Que su memoria, las fotos enmarcadas por algunas dependencias de su vivienda en Juárez, ciudad mexicana fronteriza con Estados Unidos, y el mural con la cara de su hija que adorna la puerta exterior de su parcela son suficientes para no olvidar la llamada que recibió aquel 22 de septiembre del 2002, hace ahora algo más de 18 años. “A mi Ericka la encontraron muerta, tirada en San Lorenzo, ahorcada, drogada y violada. El lugar donde la hallaron estaba lleno de basura y yerbas altas, grandes… Allí cerquita la tiraron. La levantaron el 21 por la noche y al día siguiente, sobre las cuatro, fueron a decírmelo para que la identificara”, recuerda.

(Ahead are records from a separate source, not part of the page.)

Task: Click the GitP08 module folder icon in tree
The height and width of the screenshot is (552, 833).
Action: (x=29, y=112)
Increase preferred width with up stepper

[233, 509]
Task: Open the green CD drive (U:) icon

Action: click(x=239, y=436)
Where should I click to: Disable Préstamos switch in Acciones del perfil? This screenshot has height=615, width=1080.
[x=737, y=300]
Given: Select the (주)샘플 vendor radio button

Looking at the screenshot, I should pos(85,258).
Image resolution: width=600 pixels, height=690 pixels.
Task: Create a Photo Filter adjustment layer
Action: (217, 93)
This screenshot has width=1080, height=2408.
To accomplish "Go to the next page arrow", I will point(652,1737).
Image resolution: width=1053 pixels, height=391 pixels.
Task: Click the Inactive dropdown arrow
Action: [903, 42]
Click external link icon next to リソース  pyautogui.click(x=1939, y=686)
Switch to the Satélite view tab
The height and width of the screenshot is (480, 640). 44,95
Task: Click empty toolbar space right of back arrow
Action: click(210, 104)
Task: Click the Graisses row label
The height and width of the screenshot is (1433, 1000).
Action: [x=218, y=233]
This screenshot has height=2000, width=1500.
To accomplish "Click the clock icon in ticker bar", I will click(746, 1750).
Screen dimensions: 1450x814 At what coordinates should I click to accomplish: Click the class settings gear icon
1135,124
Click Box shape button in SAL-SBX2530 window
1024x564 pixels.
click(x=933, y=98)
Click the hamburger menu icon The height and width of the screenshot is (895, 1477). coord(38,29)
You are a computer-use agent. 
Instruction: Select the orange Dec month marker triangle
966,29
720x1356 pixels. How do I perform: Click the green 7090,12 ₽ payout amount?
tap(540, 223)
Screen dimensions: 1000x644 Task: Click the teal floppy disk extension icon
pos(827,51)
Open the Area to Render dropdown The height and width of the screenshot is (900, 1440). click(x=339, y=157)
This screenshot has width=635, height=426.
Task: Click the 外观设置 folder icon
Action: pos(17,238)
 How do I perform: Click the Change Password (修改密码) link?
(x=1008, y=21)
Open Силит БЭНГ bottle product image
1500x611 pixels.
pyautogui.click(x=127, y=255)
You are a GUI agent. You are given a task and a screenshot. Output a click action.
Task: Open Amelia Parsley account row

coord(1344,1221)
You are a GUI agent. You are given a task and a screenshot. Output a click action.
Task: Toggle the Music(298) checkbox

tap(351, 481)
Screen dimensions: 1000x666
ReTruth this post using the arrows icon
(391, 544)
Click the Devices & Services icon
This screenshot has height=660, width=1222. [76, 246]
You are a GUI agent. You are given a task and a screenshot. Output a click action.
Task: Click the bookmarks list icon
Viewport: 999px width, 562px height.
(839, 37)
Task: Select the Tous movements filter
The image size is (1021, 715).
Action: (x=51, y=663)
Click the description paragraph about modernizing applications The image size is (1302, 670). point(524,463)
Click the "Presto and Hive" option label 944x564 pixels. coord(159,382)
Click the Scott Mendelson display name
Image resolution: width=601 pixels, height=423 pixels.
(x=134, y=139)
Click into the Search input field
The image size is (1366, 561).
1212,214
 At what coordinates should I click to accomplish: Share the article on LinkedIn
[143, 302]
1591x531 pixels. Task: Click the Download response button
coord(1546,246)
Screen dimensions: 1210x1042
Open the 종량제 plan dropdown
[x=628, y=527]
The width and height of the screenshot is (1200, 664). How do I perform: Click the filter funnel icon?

Ericka Pérez Escobedo contaba 23 años, estaba casada y tenía dos hijos, de diez y cinco años, cuando desapareció al salir de trabajar. “Un perito me dijo que no era posible que muchachas tan humildes tuvieran para comprar droga… Lo curioso es que no se perdían muchachitas feas. Ni gordas. Ni tampoco pelonas. Las muchachitas que se llevaban eran morenitas, de pelo largo, bien parecidas. Si viera usted las fotos de todas ellas… Eran mujercitas bien parecidas”, explica. A Elia le tocó vivir en primera persona uno de los fenómenos por los que Ciudad Juárez es conocida en todo el mundo: la plaga de feminicidios que comenzó en los años noventa y se extiende hasta hoy, incluso por todo el país.
Elia camina hoy con la ayuda de una muleta, con visible dificultad, como si cargara una vida pesada entre la espalda y las piernas. “Yo había sacado ya cinco hijos adelante y, cuando Ericka murió, fue todo muy difícil, muy difícil… A Cynthia, su hija, la tuve dos años hasta que su papá me la quitó a la fuerza. Al otro, a Ángel, lo tuve yo hasta que se casó. Con la ayuda de Dios, bendito sea Dios, salimos adelante. Me preguntaba Ángel que por qué nos pasó esto. Y yo le decía que hay gente mala pero que, si nos portábamos bien, el día que nos muriésemos la veríamos de nuevo. Era con lo que alimentaba a mis nietos. Vivíamos en una casita prestada en la Colonia 11 de Septiembre y no teníamos medios; ni para salir a paseo, ni para Navidades… ¡Cuántas planchas! ¡Montones de ropa así de grandes!”, recuerda Elia mientras señala con la mano una pila imaginaria de pantalones, camisetas y calcetines de alrededor de un metro de alto.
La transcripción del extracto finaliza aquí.